I recently decided to relandscape my backyard, to remove the offensive and overgrown juniper bushes that filled the bulk of my yard. We aren't talking a couple bushes planted to add some green to the space. We're talking dozens of nightmarish stumps and branches towering over me, blocking my view, covering the entire downhill slope of what would otherwise be a pleasant outdoor space. The project started with my desire to get a dog. I need the bushes gone so I can see the yard from my kitchen window, keep an eye on the mutt, give him/her a little room to run. So, as a new homeowner with no negotiating skills and no landscape experience, I started calling for estimates. We are now a week past the original estimate, and my yard looks like a war zone. About 35 hours of labor has gotten me piles and piles of dead branches and gnarled roots waiting to be delivered to the dump. You should've seen the place on Saturday. I thought the landscaper was going to spend eternity cursing my name after he got about 8 hours in and realized he had drastically underestimated the scope of the project.
It is almost to the point of being ready to relandscape the hill.
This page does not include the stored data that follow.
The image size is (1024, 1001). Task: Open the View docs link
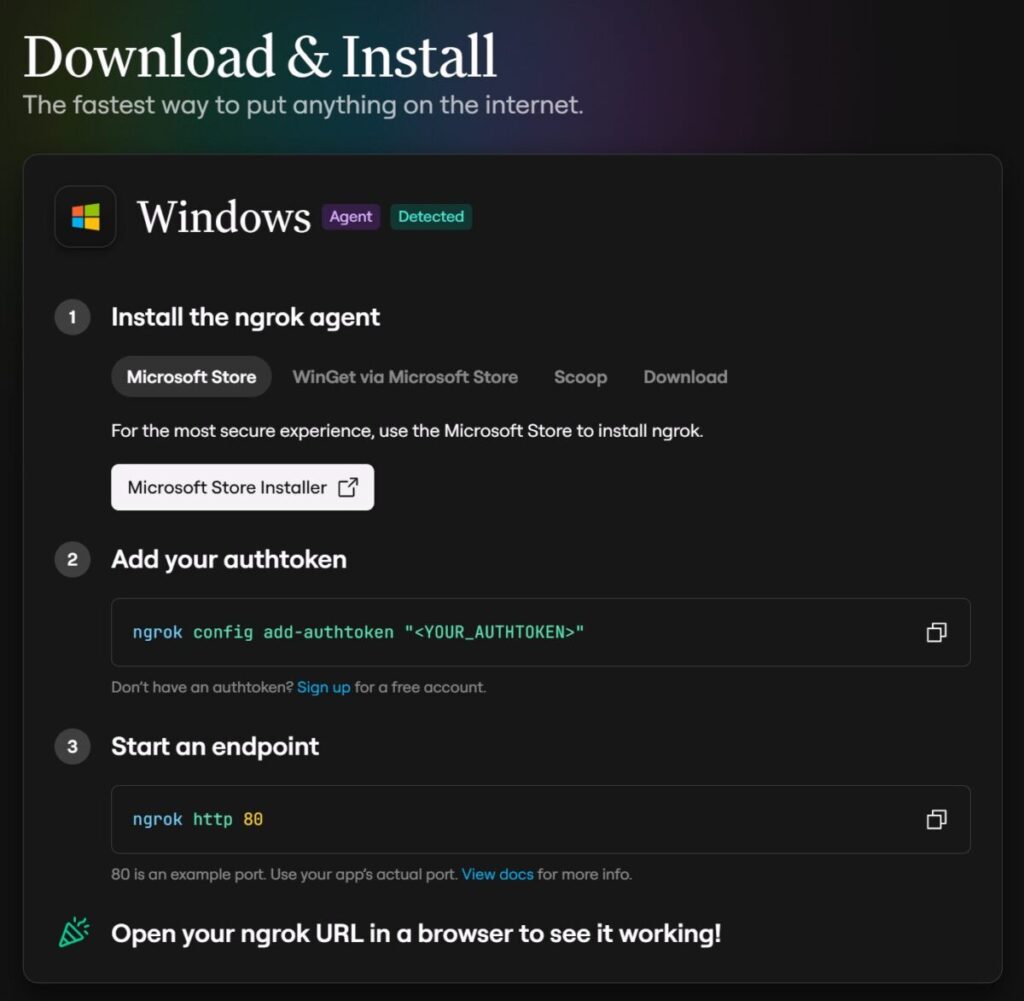click(497, 874)
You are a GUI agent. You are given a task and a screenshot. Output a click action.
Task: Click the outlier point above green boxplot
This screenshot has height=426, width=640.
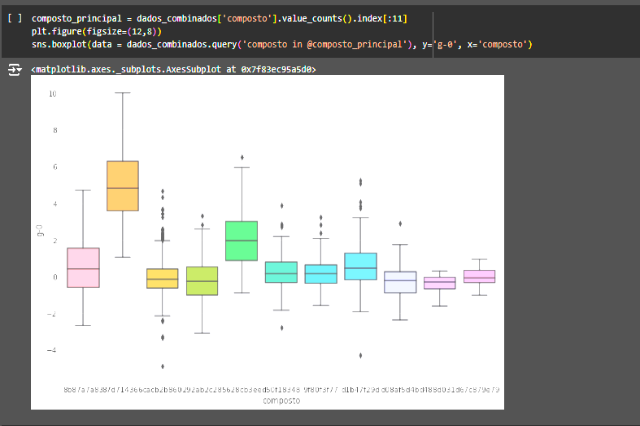[241, 157]
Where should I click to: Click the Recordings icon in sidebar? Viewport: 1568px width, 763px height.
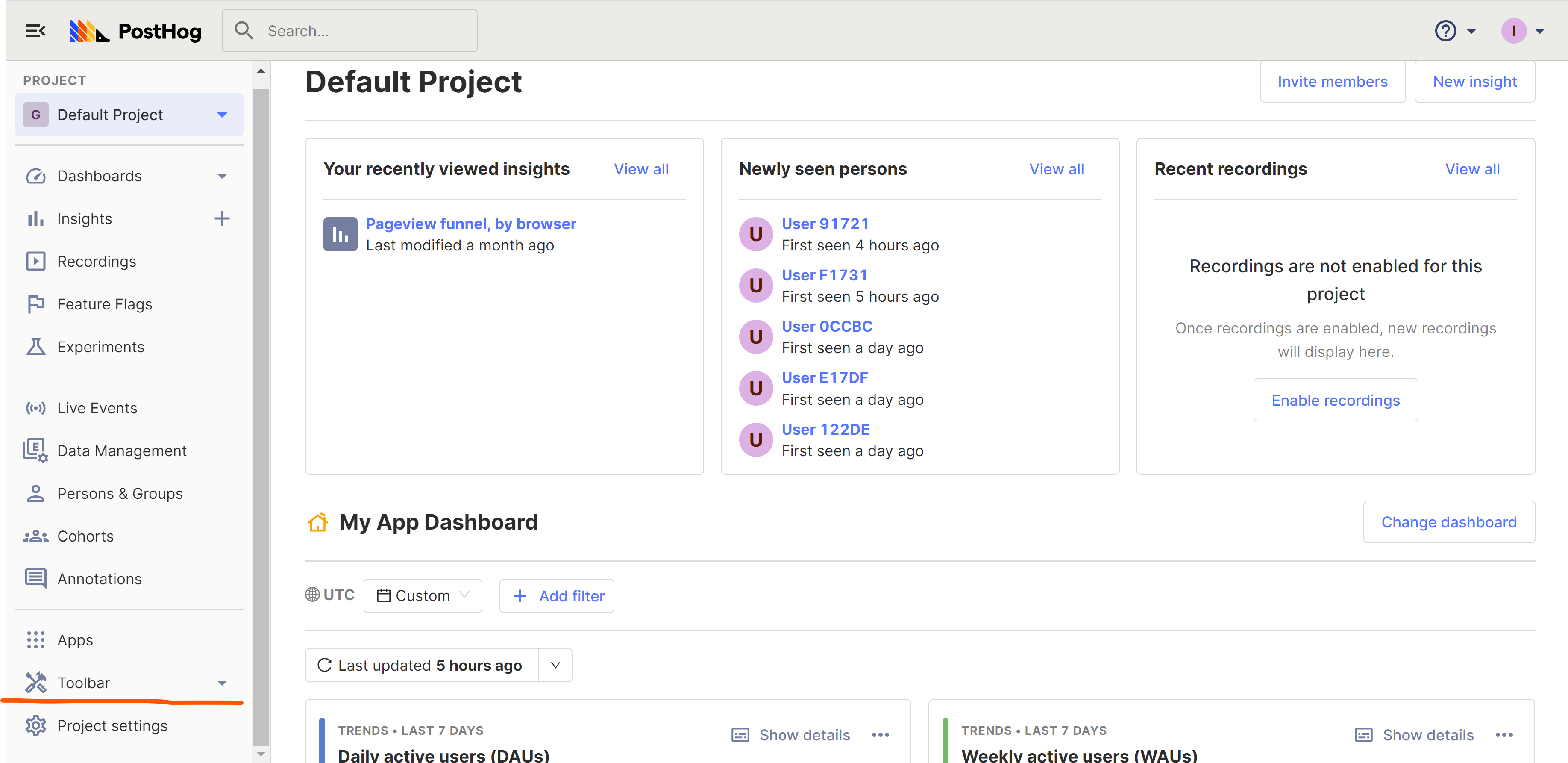pos(35,261)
And if I thought I was in over my head before, I'm now thirty feet underwater, tied to a bait box while sharks circle, not unlike my shark diving experience in Nassau. At least then I was floating on the surface. I have not a single creative bone in my body. Well, maybe my inner ear bones, but they hardly count, being so small. So trying to picture how to best design my yard is taxing my mental capacity. Do I risk trying to sod a steep hill, knowing the grass may not grow? Do I try for a retaining wall that at best estimate would need to be about 50-feet long. I'm not exactly working with an unlimited budget. Do I plant anything else, staying as far away from juniper as possible? Rock? Flowers? Vines? I haven't the slightest idea. And yet, I'm grateful that as I find myself in a situation above and beyond my comfort level, that I am at least spurred into action by the disaster that exists in my yard now. I can't leave the place looking like the aftermath of an explosion. I have to do something, anything, to make it functional and mildly aesthetic. Plus, there is the motivation of a puppy just around the corner. And by that time, my biggest worry is going to be choosing a name.
Too often when we find ourselves in over our heads, it doesn't take much for despair to overwhelm the impetus to action. And our feet tread back and forth until we are standing in a shoulder-high rut. Fortunately, the only rut in my near future is the massive one in the dirt outside my back door.